Data listing:

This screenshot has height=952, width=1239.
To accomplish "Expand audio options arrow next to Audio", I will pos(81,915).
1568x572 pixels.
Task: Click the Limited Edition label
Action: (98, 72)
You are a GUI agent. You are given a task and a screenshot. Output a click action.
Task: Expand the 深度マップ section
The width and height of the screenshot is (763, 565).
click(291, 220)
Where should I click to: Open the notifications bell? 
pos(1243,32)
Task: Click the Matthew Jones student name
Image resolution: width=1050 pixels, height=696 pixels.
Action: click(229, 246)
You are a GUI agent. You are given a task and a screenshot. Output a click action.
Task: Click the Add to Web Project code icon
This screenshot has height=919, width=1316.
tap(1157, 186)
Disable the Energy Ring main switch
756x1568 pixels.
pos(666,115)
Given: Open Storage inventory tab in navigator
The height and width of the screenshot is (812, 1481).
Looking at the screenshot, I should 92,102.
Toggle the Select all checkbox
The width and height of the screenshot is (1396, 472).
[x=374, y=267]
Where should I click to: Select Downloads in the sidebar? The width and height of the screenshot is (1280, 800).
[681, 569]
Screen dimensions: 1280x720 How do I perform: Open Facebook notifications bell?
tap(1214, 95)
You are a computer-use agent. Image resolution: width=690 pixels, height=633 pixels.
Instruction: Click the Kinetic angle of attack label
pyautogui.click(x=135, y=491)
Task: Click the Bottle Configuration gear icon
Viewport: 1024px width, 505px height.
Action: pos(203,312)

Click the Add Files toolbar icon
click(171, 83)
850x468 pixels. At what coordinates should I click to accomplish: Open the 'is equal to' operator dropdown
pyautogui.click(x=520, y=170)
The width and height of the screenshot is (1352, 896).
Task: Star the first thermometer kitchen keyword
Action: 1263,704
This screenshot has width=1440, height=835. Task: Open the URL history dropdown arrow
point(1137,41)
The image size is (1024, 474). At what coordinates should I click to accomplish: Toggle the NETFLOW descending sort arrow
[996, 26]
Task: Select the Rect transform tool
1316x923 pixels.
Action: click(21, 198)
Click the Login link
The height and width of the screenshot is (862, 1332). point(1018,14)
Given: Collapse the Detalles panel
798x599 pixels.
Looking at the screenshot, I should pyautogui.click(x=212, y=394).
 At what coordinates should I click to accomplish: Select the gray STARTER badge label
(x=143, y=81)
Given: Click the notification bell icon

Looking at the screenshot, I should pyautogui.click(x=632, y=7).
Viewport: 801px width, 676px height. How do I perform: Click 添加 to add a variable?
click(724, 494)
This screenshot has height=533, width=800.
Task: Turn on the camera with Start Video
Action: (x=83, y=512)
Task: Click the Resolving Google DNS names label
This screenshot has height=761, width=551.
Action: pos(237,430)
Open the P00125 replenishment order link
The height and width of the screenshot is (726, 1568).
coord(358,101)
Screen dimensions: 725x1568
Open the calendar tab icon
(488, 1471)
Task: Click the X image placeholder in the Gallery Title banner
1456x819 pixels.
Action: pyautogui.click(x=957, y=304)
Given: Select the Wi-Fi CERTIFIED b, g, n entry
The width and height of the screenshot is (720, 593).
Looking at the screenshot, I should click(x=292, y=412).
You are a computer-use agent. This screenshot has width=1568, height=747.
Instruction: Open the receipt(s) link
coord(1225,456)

GIVEN TASK: Rewrite the stretch of lines from the one containing "Task: Click the X" through the end of the data listing, putting "header" in place of "banner" and leaving everything else the same.

EXERCISE ANSWER:
Task: Click the X image placeholder in the Gallery Title header
1456x819 pixels.
Action: pyautogui.click(x=957, y=304)
Given: Select the Wi-Fi CERTIFIED b, g, n entry
The width and height of the screenshot is (720, 593).
Looking at the screenshot, I should click(x=292, y=412).
You are a computer-use agent. This screenshot has width=1568, height=747.
Instruction: Open the receipt(s) link
coord(1225,456)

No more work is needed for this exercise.